Your assignment —
Your task is to copy the stretch of lines in the records below that begins with the line containing "Hotline (948, 1939)" and ends with the line containing "Image resolution: width=483, height=2576.", exactly as written, with nothing added.

[Stored data entries]
· · · ·

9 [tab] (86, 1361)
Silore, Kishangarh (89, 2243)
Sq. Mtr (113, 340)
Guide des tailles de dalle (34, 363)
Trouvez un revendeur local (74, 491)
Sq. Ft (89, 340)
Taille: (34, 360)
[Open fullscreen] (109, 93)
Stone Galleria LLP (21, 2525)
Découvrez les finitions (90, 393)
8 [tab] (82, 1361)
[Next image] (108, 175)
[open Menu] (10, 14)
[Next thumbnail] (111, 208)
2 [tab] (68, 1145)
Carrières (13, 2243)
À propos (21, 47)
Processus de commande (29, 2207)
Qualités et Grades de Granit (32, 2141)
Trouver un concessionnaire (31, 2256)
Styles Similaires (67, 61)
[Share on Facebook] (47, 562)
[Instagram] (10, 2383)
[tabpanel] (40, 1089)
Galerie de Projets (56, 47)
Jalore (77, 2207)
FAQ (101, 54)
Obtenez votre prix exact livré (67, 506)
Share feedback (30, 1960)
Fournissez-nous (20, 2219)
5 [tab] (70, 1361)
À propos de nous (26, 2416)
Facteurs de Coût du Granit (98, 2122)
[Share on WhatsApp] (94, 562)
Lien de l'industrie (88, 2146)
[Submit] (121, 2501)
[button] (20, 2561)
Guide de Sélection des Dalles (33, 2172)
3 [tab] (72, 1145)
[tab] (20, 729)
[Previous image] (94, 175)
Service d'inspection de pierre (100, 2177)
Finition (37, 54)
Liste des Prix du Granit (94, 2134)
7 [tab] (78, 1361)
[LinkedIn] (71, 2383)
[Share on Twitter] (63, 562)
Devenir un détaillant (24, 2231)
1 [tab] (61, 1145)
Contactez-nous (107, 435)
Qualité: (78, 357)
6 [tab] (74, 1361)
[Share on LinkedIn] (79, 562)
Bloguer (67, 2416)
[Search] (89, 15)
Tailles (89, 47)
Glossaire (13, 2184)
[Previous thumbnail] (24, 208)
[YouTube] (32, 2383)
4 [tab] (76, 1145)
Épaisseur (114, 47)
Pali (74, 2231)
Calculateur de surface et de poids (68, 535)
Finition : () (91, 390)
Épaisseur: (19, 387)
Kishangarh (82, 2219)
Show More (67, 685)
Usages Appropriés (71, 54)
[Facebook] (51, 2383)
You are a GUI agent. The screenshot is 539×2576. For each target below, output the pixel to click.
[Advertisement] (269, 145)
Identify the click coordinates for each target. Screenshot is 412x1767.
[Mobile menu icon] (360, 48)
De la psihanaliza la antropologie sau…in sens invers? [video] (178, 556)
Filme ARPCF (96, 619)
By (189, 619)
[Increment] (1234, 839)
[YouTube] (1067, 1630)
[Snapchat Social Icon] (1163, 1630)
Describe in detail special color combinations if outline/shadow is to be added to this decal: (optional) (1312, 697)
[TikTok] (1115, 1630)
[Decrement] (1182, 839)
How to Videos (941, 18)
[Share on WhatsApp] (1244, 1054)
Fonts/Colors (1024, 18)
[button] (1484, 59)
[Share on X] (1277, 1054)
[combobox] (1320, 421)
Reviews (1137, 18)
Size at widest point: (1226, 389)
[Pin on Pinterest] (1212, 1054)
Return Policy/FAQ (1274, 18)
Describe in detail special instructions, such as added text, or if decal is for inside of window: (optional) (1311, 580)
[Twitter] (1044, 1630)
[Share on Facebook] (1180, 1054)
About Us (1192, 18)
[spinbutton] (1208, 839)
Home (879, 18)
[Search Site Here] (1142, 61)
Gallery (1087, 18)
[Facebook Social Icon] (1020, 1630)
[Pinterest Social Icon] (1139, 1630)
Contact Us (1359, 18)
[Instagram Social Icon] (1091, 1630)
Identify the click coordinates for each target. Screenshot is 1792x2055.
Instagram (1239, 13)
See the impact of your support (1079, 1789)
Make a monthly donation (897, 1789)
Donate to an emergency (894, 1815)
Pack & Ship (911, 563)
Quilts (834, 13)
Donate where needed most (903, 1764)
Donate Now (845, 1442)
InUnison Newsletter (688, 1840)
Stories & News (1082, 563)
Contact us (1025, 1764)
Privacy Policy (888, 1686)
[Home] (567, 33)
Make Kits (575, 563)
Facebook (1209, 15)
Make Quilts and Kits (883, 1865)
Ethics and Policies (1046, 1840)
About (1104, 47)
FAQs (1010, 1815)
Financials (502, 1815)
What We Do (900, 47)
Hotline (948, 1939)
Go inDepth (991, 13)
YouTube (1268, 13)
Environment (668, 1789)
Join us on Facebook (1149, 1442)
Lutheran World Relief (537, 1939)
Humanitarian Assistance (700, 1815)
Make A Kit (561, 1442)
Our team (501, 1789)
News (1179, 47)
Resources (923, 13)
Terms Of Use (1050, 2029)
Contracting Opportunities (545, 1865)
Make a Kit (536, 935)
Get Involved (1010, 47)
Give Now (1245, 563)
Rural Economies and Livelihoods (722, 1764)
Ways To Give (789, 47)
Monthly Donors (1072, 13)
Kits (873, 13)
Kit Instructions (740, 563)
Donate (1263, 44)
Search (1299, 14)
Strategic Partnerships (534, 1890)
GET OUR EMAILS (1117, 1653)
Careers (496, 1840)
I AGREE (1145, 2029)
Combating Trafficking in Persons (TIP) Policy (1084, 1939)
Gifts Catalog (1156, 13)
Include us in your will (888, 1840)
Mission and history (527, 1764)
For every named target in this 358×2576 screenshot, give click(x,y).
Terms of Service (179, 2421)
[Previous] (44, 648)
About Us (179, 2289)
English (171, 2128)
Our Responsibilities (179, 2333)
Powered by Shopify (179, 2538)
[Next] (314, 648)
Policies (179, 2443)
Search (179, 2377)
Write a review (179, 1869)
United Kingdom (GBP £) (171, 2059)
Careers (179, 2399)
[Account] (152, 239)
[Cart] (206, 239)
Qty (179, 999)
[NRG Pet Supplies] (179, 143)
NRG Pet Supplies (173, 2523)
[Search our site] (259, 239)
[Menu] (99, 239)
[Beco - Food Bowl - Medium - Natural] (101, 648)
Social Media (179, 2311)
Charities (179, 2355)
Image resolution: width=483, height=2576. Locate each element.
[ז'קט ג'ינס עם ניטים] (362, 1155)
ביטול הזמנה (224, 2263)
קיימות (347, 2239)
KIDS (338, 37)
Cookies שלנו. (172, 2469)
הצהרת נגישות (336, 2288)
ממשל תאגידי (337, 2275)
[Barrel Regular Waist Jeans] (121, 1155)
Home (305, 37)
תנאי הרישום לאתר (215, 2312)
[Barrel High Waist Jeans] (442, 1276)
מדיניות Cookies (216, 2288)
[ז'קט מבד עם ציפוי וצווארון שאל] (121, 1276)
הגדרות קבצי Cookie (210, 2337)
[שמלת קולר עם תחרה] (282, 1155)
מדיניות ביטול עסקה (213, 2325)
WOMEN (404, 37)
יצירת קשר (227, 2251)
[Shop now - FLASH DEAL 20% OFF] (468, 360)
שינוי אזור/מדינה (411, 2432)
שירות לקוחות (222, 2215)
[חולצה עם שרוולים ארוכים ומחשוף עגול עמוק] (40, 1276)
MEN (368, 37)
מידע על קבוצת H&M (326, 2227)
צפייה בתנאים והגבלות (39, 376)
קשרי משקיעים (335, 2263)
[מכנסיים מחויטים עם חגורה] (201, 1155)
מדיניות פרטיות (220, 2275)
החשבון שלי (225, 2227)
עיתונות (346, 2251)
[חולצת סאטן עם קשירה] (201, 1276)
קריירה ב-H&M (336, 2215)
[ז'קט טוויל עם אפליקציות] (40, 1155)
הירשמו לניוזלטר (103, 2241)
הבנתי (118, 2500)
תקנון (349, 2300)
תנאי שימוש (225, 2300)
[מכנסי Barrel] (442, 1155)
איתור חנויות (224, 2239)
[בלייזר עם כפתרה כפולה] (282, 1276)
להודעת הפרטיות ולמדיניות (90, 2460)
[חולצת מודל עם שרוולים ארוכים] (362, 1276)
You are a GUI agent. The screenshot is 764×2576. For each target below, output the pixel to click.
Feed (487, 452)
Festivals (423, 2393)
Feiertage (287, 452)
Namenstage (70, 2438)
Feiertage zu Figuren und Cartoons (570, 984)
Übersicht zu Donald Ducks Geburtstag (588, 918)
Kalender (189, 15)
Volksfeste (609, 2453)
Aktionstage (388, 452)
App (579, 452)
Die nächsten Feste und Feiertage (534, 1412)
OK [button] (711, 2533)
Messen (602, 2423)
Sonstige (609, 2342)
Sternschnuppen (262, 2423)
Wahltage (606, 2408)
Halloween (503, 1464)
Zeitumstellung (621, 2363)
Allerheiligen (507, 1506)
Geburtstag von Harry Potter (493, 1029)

· · · ·

Solution to this exercise —
Hotline (948, 1939)
Go inDepth (991, 13)
YouTube (1268, 13)
Environment (668, 1789)
Join us on Facebook (1149, 1442)
Lutheran World Relief (537, 1939)
Humanitarian Assistance (700, 1815)
Make A Kit (561, 1442)
Our team (501, 1789)
News (1179, 47)
Resources (923, 13)
Terms Of Use (1050, 2029)
Contracting Opportunities (545, 1865)
Make a Kit (536, 935)
Get Involved (1010, 47)
Give Now (1245, 563)
Rural Economies and Livelihoods (722, 1764)
Ways To Give (789, 47)
Monthly Donors (1072, 13)
Kits (873, 13)
Kit Instructions (740, 563)
Donate (1263, 44)
Search (1299, 14)
Strategic Partnerships (534, 1890)
GET OUR EMAILS (1117, 1653)
Careers (496, 1840)
I AGREE (1145, 2029)
Combating Trafficking in Persons (TIP) Policy (1084, 1939)
Gifts Catalog (1156, 13)
Include us in your will (888, 1840)
Mission and history (527, 1764)
For every named target in this 358×2576 screenshot, give click(x,y).
Terms of Service (179, 2421)
[Previous] (44, 648)
About Us (179, 2289)
English (171, 2128)
Our Responsibilities (179, 2333)
Powered by Shopify (179, 2538)
[Next] (314, 648)
Policies (179, 2443)
Search (179, 2377)
Write a review (179, 1869)
United Kingdom (GBP £) (171, 2059)
Careers (179, 2399)
[Account] (152, 239)
[Cart] (206, 239)
Qty (179, 999)
[NRG Pet Supplies] (179, 143)
NRG Pet Supplies (173, 2523)
[Search our site] (259, 239)
[Menu] (99, 239)
[Beco - Food Bowl - Medium - Natural] (101, 648)
Social Media (179, 2311)
Charities (179, 2355)
Image resolution: width=483, height=2576. Locate each element.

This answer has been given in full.